I am asking here since I imagine the technology is related to OpenNMT or that even some of the underlying techniques are the same, and that people here would know.

Thanks very much,
Julius

ymoslem · June 29, 2021, 11:17pm

Dear Julius,

I think what you are referring to is a word aligner.

You use one of these tools, fast_align, eflomal, or efmaral, to generate word alignment in the Pharaoh format.
You use a Python script like this one here to generate phrases. Note that alignment takes the Pharaoh alignment, but you have to convert it first to a list of tuples.
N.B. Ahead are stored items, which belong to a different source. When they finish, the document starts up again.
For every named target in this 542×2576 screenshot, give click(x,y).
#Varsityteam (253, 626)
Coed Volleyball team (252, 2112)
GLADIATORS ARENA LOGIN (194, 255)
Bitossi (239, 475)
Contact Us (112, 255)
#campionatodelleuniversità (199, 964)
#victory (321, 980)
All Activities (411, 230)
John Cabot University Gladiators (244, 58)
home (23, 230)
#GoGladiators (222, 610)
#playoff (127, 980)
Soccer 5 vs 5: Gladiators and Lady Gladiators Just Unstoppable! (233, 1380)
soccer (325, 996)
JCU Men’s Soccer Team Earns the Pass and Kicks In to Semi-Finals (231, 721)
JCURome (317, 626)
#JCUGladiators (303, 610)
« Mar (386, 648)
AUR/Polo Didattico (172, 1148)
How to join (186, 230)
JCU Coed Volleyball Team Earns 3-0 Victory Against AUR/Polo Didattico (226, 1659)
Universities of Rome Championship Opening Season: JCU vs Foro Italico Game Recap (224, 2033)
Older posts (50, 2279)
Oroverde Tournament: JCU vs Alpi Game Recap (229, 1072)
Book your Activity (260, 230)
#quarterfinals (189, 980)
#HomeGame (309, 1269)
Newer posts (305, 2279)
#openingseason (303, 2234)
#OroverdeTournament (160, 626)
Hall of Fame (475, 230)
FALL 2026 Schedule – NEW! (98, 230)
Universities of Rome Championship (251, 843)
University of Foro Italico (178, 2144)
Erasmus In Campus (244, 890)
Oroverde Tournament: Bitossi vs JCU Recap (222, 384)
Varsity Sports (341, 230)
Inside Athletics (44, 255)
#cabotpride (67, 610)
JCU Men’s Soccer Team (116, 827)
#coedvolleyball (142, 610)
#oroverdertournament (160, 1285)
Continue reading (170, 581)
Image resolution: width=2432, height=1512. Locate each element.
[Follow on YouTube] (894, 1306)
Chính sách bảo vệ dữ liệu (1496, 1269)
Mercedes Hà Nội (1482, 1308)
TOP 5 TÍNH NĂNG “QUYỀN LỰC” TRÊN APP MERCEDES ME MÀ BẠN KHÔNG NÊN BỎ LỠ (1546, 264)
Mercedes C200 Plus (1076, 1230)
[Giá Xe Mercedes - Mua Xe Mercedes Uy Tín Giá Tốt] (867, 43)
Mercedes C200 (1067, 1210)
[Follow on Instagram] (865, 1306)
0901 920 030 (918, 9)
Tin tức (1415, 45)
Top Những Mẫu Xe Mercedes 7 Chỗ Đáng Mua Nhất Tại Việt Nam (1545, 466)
Also, a small edit, print() should have brackets for Python3, or maybe write to a file.

Here is an example of the input and output you can expect:

srctext = "etroit dans la plupart des pays africains"
trgtext = "narrow in most african countries"
alignment= [(0, 0), (1, 1), (3, 2), (6, 3), (5,4)]   # eflomal

( 1) (0, 1) etroit — narrow
( 2) (0, 2) etroit dans — narrow in
( 3) (0, 3) etroit dans la — narrow in
( 4) (0, 4) etroit dans la plupart — narrow in most
( 5) (0, 5) etroit dans la plupart des — narrow in most
( 6) (0, 7) etroit dans la plupart des pays africains — narrow in most african countries
( 7) (1, 2) dans — in
( 8) (1, 3) dans la — in
( 9) (1, 4) dans la plupart — in most
(10) (1, 5) dans la plupart des — in most
(11) (1, 7) dans la plupart des pays africains — in most african countries
(12) (2, 4) la plupart — most
(13) (2, 5) la plupart des — most
(14) (2, 7) la plupart des pays africains — most african countries
(15) (3, 4) plupart — most
(16) (3, 5) plupart des — most
(17) (3, 7) plupart des pays africains — most african countries
(18) (4, 6) des pays — countries
(19) (4, 7) des pays africains — african countries
(20) (5, 6) pays — countries
(21) (5, 7) pays africains — african countries
(22) (6, 7) africains — african

Well, OpenNMT uses Neural Machine Translation; however, Statistical (Phrase-based) Machine Translation depends on similar word aligners (like the famous Giza++).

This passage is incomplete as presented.